Hollister Lindley says
ALS has several good websites, particularly Patients Like Me, that helps track progression and techniques for coping with a fatal disease with no treatment or cure. They have offered to work with researchers and the FDA. This may be unique to the rare disease world. We often feel isolated as this devil of a disease progresses and these sites can make a remarkable difference.
Susannah Fox says
Yes, it was field work in communities of people living with rare and life-changing conditions that clued me in to the importance of tracking.
What I tell doubters or newcomers: Tracking is a tool for solving personal mysteries. Rare disease is one of the biggest, most challenging mysteries you will encounter in life. Let’s learn from these pioneers. We are all going to face mysteries and puzzles, our own or those of people we love.

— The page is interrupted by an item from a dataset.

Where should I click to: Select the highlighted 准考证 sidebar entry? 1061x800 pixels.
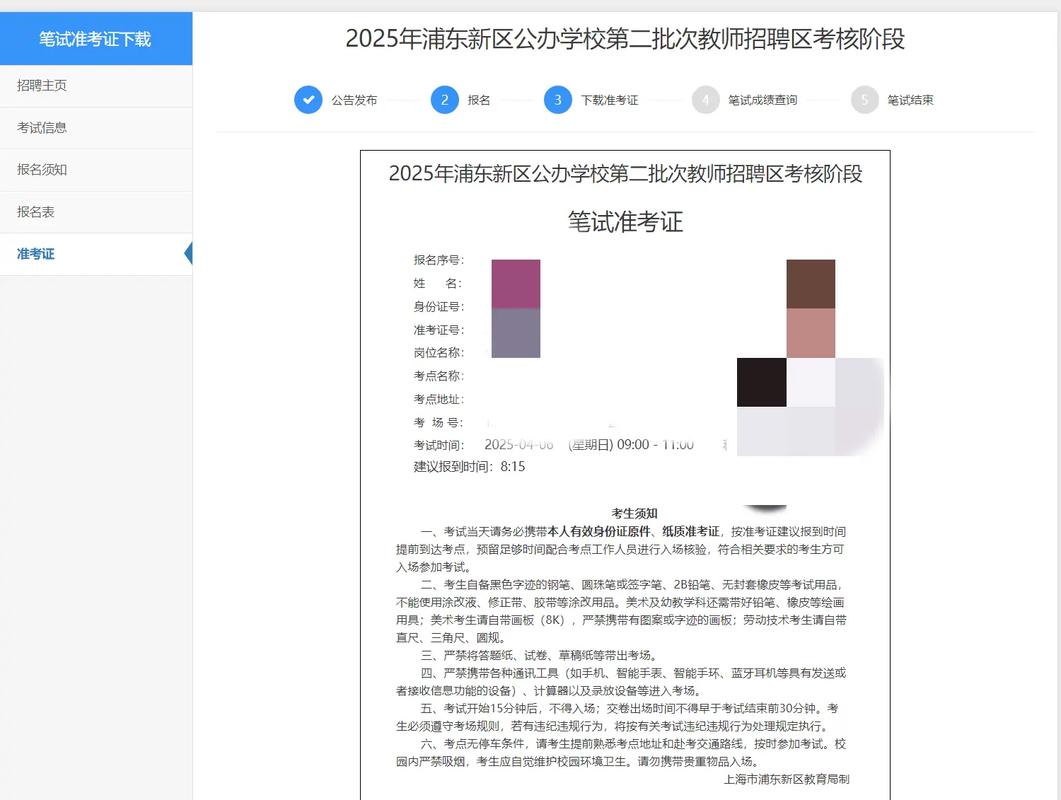[36, 253]
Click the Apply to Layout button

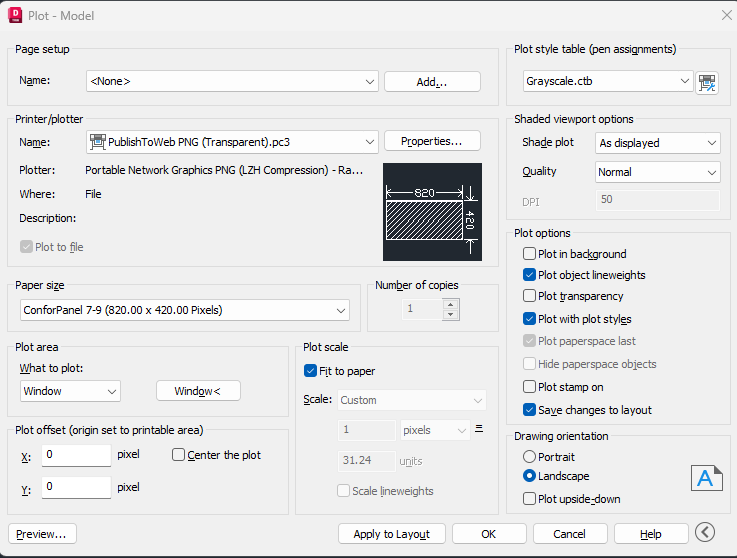tap(392, 534)
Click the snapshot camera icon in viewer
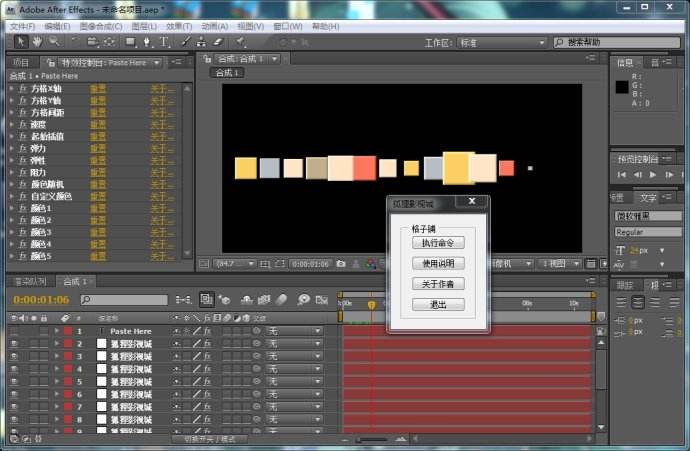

Tracking is often DIY — what’s next is DIT (do it together).
Richard Fury MD says
Physicians prescribe tracking for a few conditions such as diabetes or CHF. Tracking is less essential to the management of most other conditions. I would be interested if patient tracking in these cases has been used to successfully initiate engagement.
Richard
Mike Painter says
Thanks, Susannah–for a great post–and a great talk at Health 2.0. I thought these new Pew findings were interesting. Several of us were pondering some of the implications of these tracking trends. In fact you inspired my post on THCB from last night–thank you! http://thehealthcareblog.com/blog/2013/10/11/confessions-of-a-self-tracker/comment-page-1/#comment-452836
Emily Connelly says
Big data has been a huge topic at our recent conference of ACO and pharma industry leaders. Their big challenge is just what you have identified: how to connect (not just collect) data. ACOs want to know that their population health interventions are working to improve quality and reduce costs among the “sickest of the sick.” More of them are looking for meaningful outcomes data on the treatments they offer patients, including pharmaceuticals. I think we’re going to see tracking tools grow across the industry as various stakeholders try to help patients improve compliance, manage complications of treatment, and measure treatment progress.
Stuart Wakeford says
Hi everyone, apologies for being late to the table!
We are currently developing a mobile app allowing people with health conditions to track their symptoms, medication and other variables they see as important. There’s a strong emphasis on making this as quick and easy as possible and providing users with a visual ‘report’ at the end of each week so as they and their doctors can gain insight into their condition. If anyone is interested to know more or get involved then do let me know. I’ve got an overview document that I’d be more than happy to share with you. More info on us available here: http://www.designandprosper.com
Thanks,
Stu (stu@designandprosper.com)
Susannah Fox says
Thank you! The conversation is never over — and you’ll never be too late to share insights and tools like this.